• [Request] Rewrite the stretch of the material below from the line containing "Click the 50% Rabatt offer under denim dress" through the line containing "Launch AI Mode search", both included, as a Markdown table with the columns Row and Material line, giving each line a row number and skipping blank lines. Leave the pictures out of the table.
-- start Rows --
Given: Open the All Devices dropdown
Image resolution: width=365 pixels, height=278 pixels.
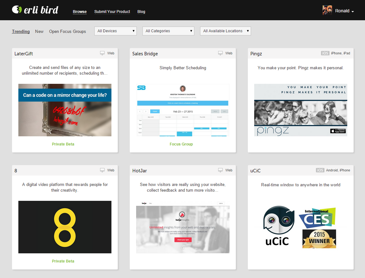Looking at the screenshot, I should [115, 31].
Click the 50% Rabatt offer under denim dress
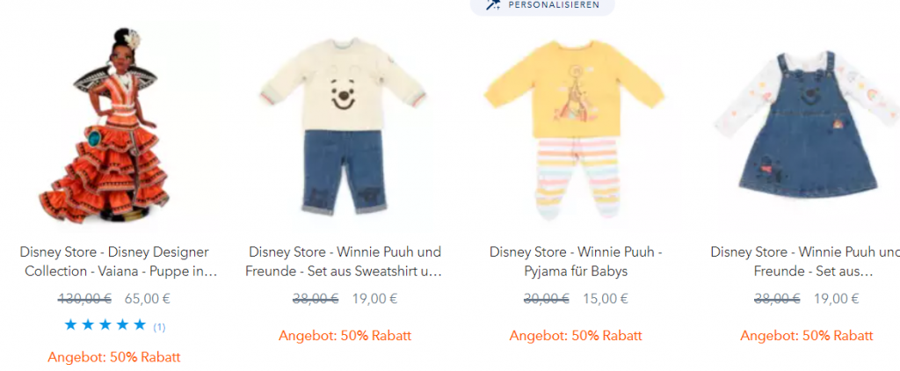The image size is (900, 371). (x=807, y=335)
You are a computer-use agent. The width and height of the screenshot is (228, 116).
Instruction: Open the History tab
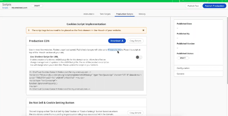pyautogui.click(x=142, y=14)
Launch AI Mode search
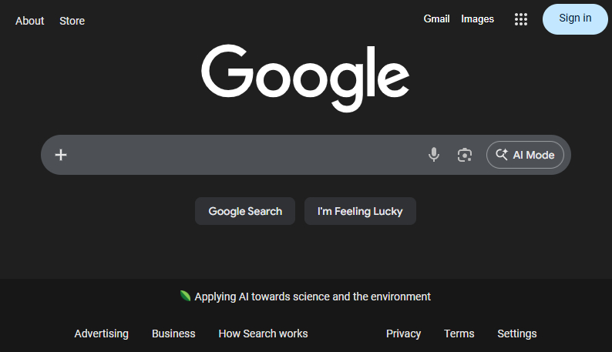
-- end Rows --
-- start Rows --
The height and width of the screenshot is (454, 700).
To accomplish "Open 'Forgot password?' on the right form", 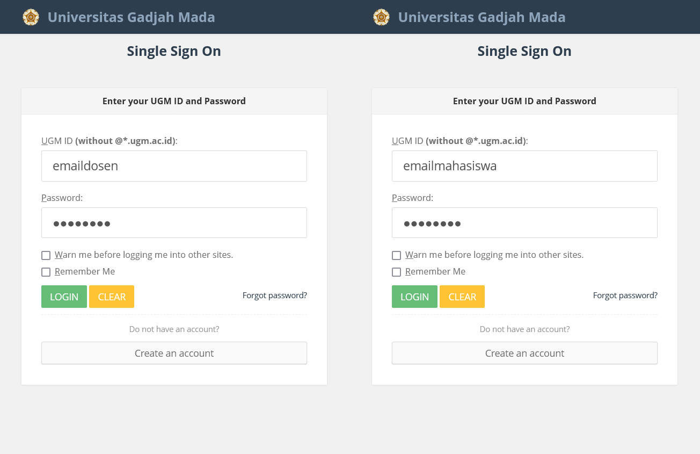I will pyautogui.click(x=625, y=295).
-- end Rows --
• [Response for this exercise]
| Row | Material line |
|---|---|
| 1 | Click the 50% Rabatt offer under denim dress |
| 2 | The image size is (900, 371). (x=807, y=335) |
| 3 | You are a computer-use agent. The width and height of the screenshot is (228, 116). |
| 4 | Instruction: Open the History tab |
| 5 | pyautogui.click(x=142, y=14) |
| 6 | Launch AI Mode search |